Subject: Re: FIN_WAIT_2's remaining in connection list
To: None <tech-net@netbsd.org>
From: Ryan Younce <ryan@manunkind.org>
List: tech-net
Date: 10/22/2000 21:27:31
Thus spake Bill Sommerfeld <sommerfeld@orchard.arlington.ma.us>:
> > I was perusing the FreeBSD bugs report page and discovered a bug marked
> > serious in which connections to a remote Netware web server (and then
> > closing the connection) would cause the connection to remain in the
> > FIN_WAIT_2 state for several days.  The submitter indicated that he had
> > run a script to open several thousand connections, and they all remained
> > in the list for several days before being cleared out.
> 
> Be careful.  FIN_WAIT_2 is a (potentially) long-term stable state in
> TCP (when one direction has closed and the other hasn't); simply
> deleting connections which have been in FIN_WAIT_2 state for 2*MSL may
> cause data loss, because the connection is still actually open in the
> inbound direction at that point!

I have the feeling a "more" correct approach to this would require
something more than the provided patch.  What differentiates FIN_WAIT_2
states like these from those that were brought to light back in (96?) by
apache? (and I think it was then that FreeBSD 2.x specifically added 
FIN_WAIT_2 timeouts, whose value I know the TCP standardization does not 
specifically state).

Please somebody correct me if I'm wrong, as my TCP state transition knowledge
is a bit flaky I'm sure, but here's how I perceive a client-side close state
transition:

	The local-end closes its connection end, sending a segment
	containing a FIN to the remote-end.  The state is now FIN_WAIT_1.

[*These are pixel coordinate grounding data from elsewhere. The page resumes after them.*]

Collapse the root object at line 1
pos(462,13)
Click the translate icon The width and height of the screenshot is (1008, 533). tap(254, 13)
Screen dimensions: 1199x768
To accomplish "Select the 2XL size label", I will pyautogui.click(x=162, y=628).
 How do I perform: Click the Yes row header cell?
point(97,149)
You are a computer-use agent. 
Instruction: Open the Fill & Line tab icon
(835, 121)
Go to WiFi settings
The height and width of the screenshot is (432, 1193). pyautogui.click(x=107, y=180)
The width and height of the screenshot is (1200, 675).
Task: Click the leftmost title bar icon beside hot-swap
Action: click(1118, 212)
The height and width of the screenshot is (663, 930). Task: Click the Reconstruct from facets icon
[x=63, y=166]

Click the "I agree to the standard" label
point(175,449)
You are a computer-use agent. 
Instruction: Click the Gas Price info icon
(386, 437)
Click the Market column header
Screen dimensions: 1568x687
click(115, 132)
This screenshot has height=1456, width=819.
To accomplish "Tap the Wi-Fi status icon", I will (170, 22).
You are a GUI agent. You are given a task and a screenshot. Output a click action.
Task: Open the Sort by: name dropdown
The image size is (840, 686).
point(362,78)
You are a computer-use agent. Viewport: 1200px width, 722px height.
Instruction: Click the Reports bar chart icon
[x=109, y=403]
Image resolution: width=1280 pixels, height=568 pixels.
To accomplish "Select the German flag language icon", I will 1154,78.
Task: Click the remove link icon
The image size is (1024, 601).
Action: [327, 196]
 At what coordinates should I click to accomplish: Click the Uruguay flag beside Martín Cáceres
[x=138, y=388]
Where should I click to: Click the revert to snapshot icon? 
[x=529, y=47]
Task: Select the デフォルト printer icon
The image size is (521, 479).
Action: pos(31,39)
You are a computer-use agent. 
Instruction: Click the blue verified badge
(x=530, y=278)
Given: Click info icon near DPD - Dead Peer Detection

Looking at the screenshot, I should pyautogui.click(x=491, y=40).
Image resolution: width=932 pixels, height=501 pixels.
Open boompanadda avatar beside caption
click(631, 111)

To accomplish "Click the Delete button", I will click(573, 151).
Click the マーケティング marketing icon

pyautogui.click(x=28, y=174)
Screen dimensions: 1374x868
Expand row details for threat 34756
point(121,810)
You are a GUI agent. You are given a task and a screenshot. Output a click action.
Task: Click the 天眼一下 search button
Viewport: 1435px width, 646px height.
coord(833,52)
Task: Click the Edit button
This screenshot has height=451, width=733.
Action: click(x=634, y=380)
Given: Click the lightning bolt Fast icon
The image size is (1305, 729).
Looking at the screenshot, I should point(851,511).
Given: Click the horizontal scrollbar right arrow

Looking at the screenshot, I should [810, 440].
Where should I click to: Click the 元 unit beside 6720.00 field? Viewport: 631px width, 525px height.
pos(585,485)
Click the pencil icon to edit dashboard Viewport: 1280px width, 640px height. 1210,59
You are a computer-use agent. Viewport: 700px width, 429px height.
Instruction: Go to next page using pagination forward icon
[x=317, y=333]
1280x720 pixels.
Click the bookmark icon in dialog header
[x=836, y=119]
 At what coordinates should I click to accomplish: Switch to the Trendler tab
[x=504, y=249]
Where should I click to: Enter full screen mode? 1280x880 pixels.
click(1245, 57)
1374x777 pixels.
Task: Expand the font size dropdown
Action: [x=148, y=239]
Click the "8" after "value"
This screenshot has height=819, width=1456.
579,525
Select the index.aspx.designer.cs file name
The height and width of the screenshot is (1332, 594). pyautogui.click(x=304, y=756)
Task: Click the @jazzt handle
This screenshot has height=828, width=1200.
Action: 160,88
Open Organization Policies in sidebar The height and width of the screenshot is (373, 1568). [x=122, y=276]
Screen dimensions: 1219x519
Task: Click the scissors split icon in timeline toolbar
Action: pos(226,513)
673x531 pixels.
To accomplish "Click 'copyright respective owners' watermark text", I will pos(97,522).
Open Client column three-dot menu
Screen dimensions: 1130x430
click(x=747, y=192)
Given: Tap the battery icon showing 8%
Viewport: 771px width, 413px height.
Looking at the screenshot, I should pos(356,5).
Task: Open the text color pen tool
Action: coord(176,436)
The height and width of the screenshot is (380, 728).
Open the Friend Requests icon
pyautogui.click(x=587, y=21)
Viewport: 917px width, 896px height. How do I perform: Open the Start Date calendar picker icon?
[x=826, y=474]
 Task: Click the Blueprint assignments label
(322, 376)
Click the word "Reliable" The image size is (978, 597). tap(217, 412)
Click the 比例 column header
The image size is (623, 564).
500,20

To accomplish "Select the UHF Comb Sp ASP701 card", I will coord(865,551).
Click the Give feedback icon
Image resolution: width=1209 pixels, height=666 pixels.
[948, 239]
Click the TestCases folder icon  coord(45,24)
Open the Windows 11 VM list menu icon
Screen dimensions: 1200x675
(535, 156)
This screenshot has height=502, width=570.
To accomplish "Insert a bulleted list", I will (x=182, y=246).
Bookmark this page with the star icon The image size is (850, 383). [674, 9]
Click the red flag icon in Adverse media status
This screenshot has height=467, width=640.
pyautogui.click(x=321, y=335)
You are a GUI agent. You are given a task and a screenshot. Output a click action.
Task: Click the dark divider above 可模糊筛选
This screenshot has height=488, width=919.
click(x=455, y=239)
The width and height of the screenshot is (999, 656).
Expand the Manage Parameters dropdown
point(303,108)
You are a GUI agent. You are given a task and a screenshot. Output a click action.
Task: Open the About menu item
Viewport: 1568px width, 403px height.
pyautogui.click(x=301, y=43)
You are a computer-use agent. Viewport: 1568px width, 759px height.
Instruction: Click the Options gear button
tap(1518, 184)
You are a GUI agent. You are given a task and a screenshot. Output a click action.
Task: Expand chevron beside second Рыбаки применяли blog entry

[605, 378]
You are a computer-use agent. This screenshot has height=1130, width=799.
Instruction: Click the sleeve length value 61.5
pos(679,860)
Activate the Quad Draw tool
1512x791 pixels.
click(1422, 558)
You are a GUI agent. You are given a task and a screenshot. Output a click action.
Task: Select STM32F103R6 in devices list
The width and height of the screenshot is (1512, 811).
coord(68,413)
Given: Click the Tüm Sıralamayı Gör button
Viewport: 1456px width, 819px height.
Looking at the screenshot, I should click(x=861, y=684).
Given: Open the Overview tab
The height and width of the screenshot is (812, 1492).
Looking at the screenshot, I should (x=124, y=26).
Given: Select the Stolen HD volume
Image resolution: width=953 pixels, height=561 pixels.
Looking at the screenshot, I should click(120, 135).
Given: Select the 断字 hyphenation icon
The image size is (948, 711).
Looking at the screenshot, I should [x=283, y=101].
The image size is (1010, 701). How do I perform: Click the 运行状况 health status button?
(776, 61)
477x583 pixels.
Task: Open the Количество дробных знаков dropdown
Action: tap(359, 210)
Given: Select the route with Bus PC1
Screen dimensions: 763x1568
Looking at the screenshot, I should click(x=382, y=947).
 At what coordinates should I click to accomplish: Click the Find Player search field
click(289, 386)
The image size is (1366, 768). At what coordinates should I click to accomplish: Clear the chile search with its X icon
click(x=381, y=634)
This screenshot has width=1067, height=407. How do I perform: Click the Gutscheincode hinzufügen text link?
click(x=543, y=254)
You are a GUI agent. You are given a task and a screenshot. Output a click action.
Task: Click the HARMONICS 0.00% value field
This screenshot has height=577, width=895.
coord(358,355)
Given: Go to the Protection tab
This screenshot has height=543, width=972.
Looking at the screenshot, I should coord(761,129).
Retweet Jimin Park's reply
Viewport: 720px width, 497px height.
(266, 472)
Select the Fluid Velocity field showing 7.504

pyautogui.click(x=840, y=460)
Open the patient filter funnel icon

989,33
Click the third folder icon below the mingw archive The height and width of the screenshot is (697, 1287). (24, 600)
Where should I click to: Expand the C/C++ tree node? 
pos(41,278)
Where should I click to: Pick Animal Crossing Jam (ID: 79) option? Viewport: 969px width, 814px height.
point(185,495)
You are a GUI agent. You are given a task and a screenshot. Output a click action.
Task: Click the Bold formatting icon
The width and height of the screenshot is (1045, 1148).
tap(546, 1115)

	If the remote-end sends only an ACK back, the local-end begins
	waiting for the remote-end to close its end of the connection, which
	will send us a FIN.  The state is now FIN_WAIT_2.

	Only when the remote-end has sent this FIN (unless we manually
	intervene like with the patch) will the local-end (responding with
	an ACK as a result) alter the connection to TIME_WAIT state.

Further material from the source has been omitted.